Treatment of chronic dacryocystitis in children is a problem in itself. However it can be divided into medical and surgical.

Medical Treatment

Medical treatment of chronic dacryocystitis in childhood is as futile as in adults. Once a full blown picture has set in, any amount of decongestants and antibiotics locally with or without systemic antibiotics is of no use. It is successful only in keeping the infection under control and preventing complications. Prophylactic instillation of antibiotic drops preferably an oily suspension of broad spectrum antibiotic in the conjunctival sac along with instillation of local decongestant in the conjunctival sac and nose prevents stasis and infection in the sac.

Surgical Treatment:

Surgery over the lacrimal sac is the treatment of choice for chronic dacryocystitis in children to make them rid of epiphora and pus discharge and prevent complications like corneal ulcer and hypopyon.

The widely used operation of removal of the sac in children should be preserved for only such cases where the safety of the eye is threatened by corneal ulcer or hypopyon or where other anastomosing operations have failed. The treatment of choice is establishment of the drainage in the nose either by dacryocysto rhinotomy or by intubation of the nasolacrimal duct with a polythene tube of suitable length which is properly anchored to prevent its dislocation into the nose.

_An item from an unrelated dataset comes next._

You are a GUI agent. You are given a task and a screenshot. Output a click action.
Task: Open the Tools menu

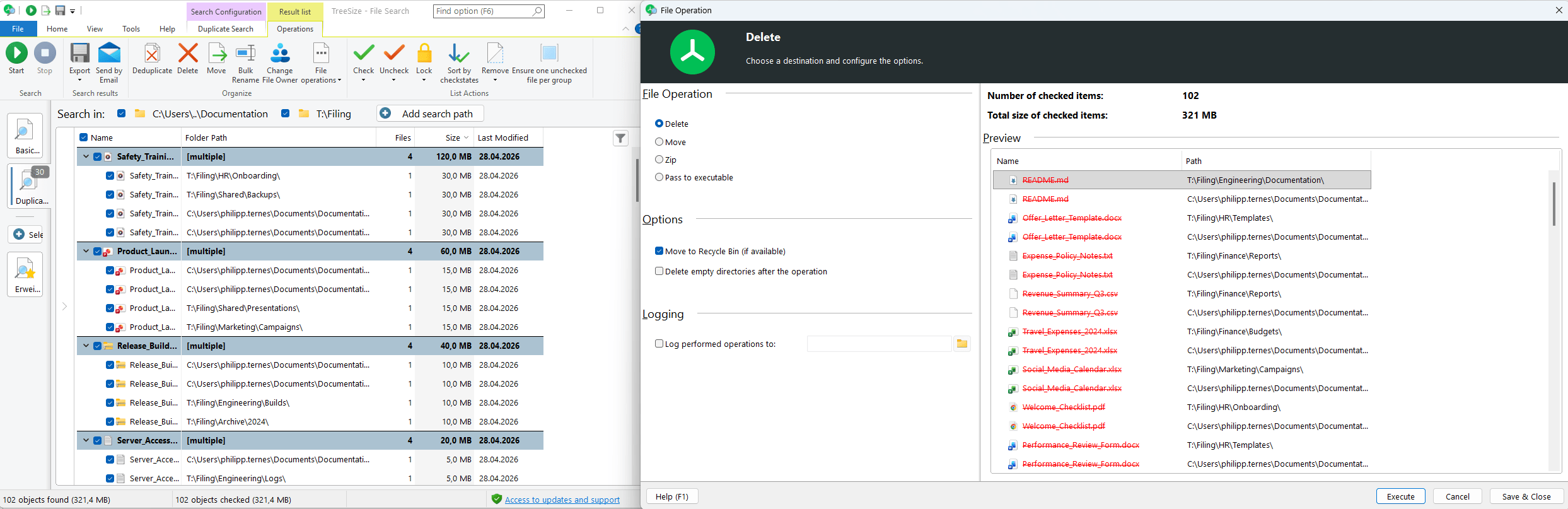pos(131,29)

The authors have tried the latter method in 25 children of chronic dacryocystitis. With one year follow up the method was found to be successful in 100 per cent cases.

  Summary Top

In 100 cases of chronic dacryocystitis including congenital dacryocystitis, the involvement of sex in different age groups has been noted. Involvement of more males in the present series than others has been pointed out. Exanthematous conditions as major etiology for chronic dacryocystitis in children has been stressed, and the probable role of exanthemata in producing chronic dacryocystitis has been discussed. Role of surgery especially intubation of the nasolacrimal duct with excellent results has been stressed.